RECORDS SHOWN:
* start *

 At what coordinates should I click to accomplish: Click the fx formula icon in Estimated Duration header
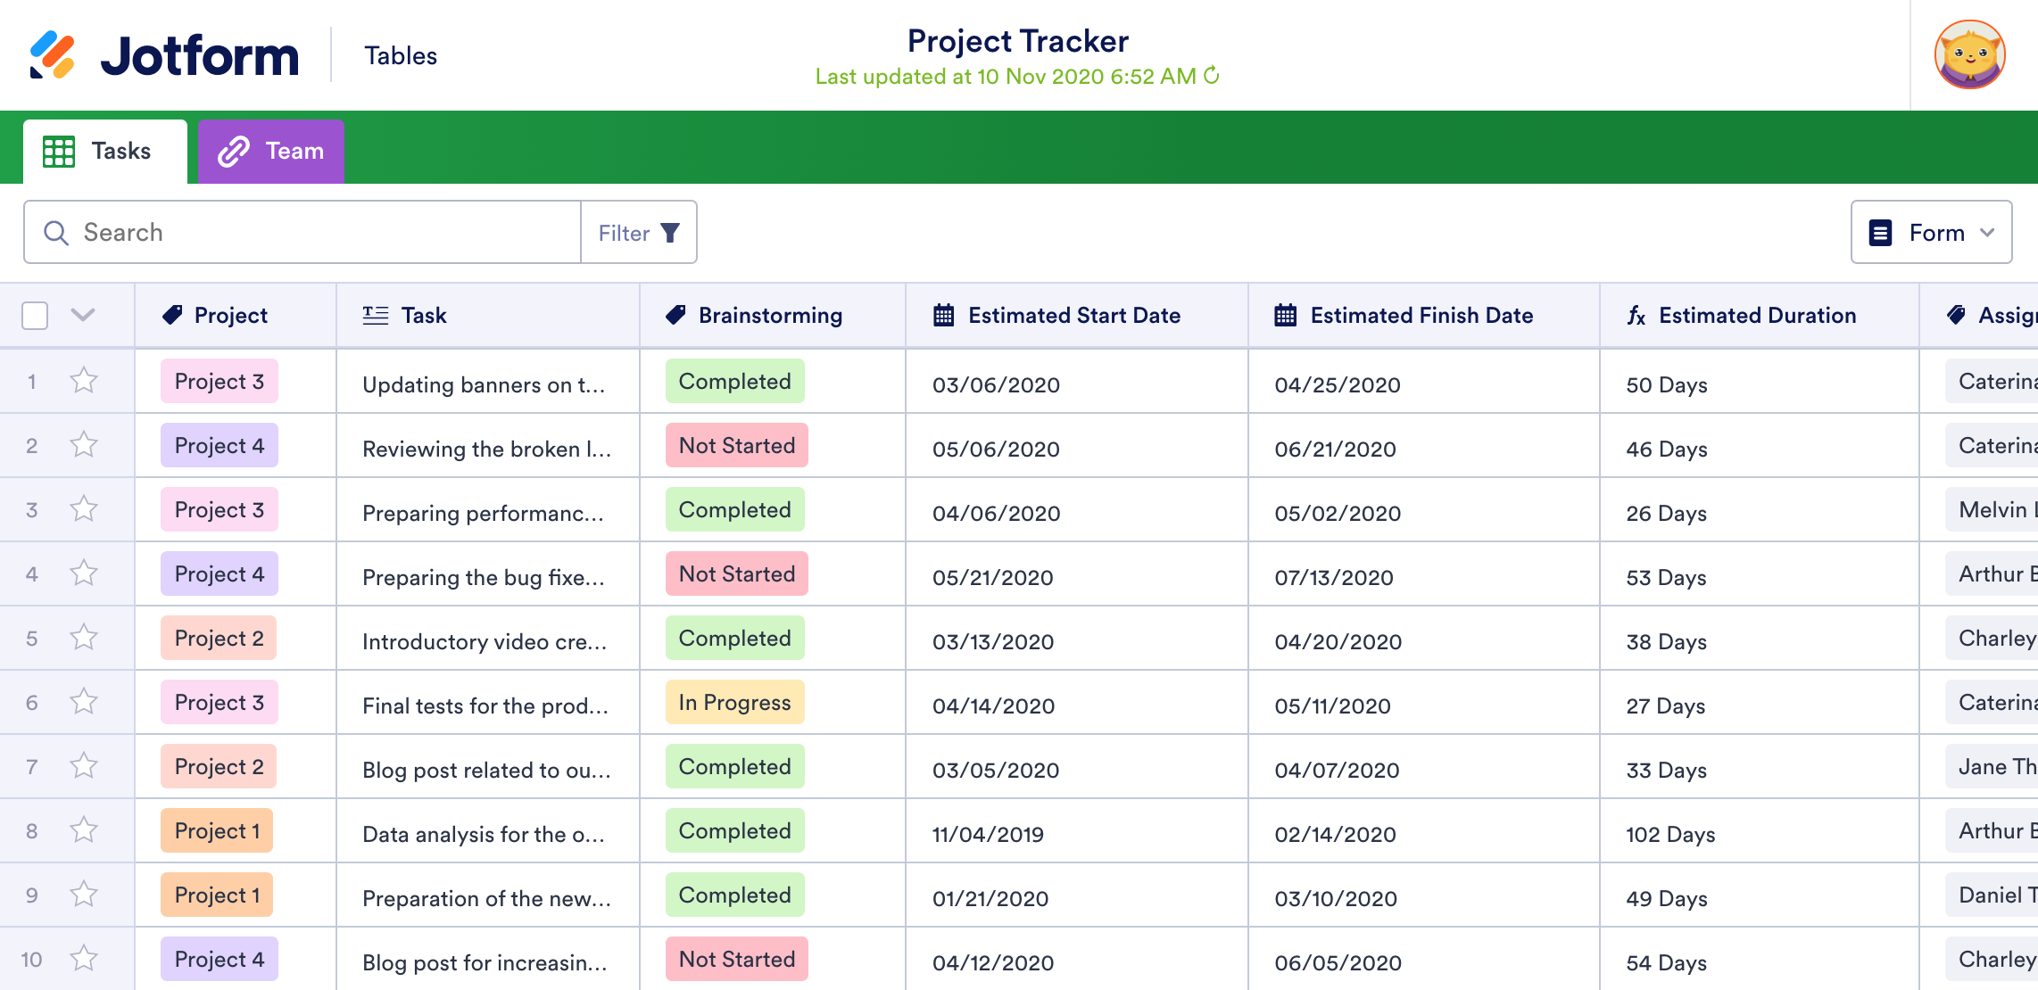[x=1636, y=315]
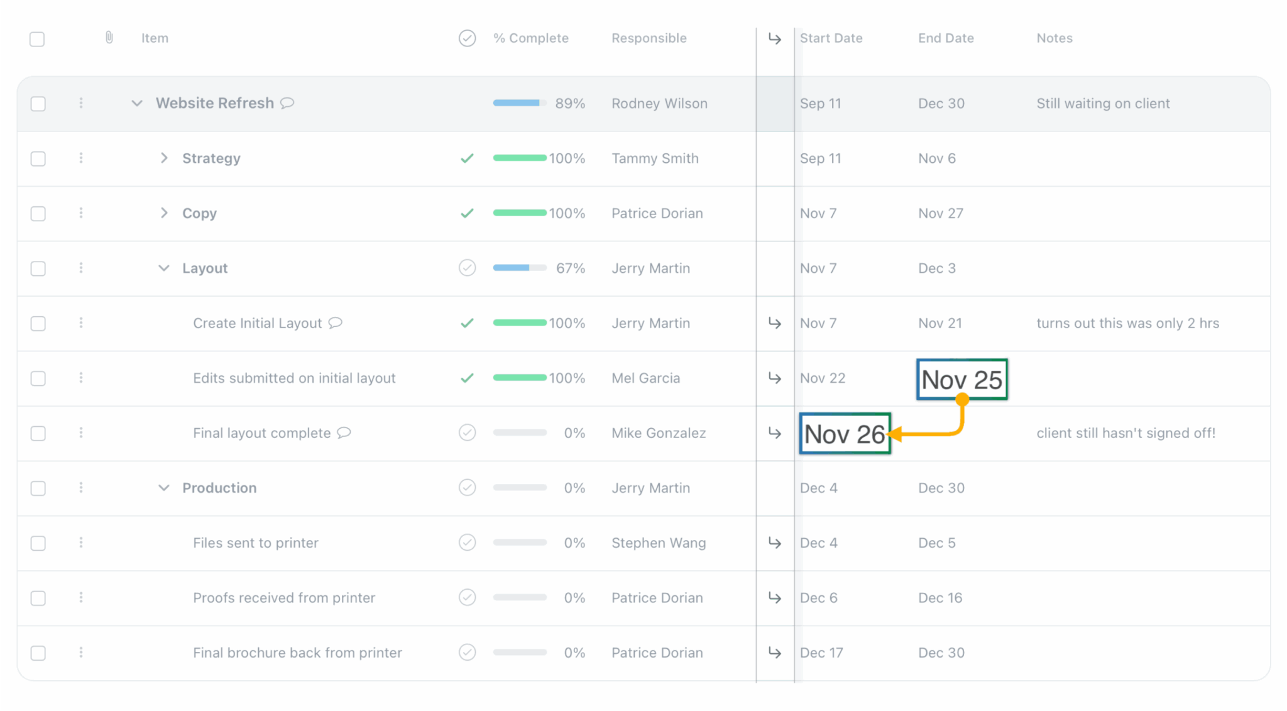Click the green checkmark on the Copy row

coord(467,213)
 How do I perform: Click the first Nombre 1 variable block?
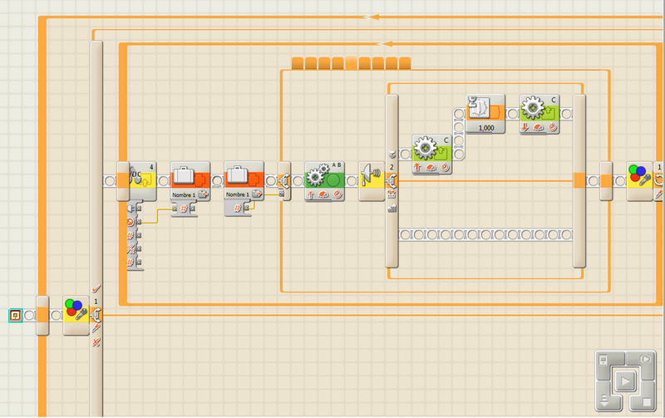pos(190,180)
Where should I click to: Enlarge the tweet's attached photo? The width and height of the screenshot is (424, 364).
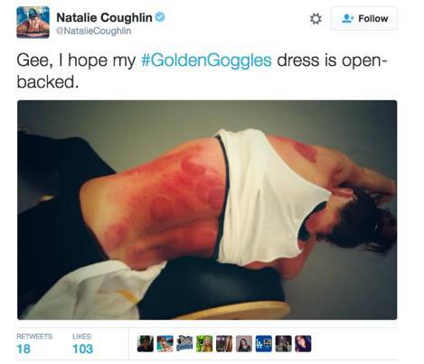[207, 210]
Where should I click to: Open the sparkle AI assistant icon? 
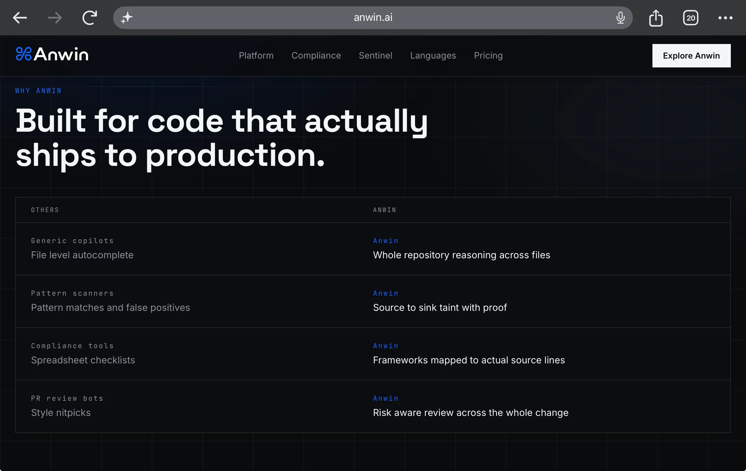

* end *

INSTRUCTIONS TO FOLLOW:
Format all of the data above as a JSON list of strings, with one string per line and no entries for blank lines. Leave the pictures out.

RESULT FOR THIS EXERCISE:
[
  " At what coordinates should I click to accomplish: Click the fx formula icon in Estimated Duration header",
  "[x=1636, y=315]",
  "Click the green checkmark on the Copy row",
  "coord(467,213)",
  " How do I perform: Click the first Nombre 1 variable block?",
  "pos(190,180)",
  "Where should I click to: Enlarge the tweet's attached photo? The width and height of the screenshot is (424, 364).",
  "[207, 210]",
  "Where should I click to: Open the sparkle AI assistant icon? "
]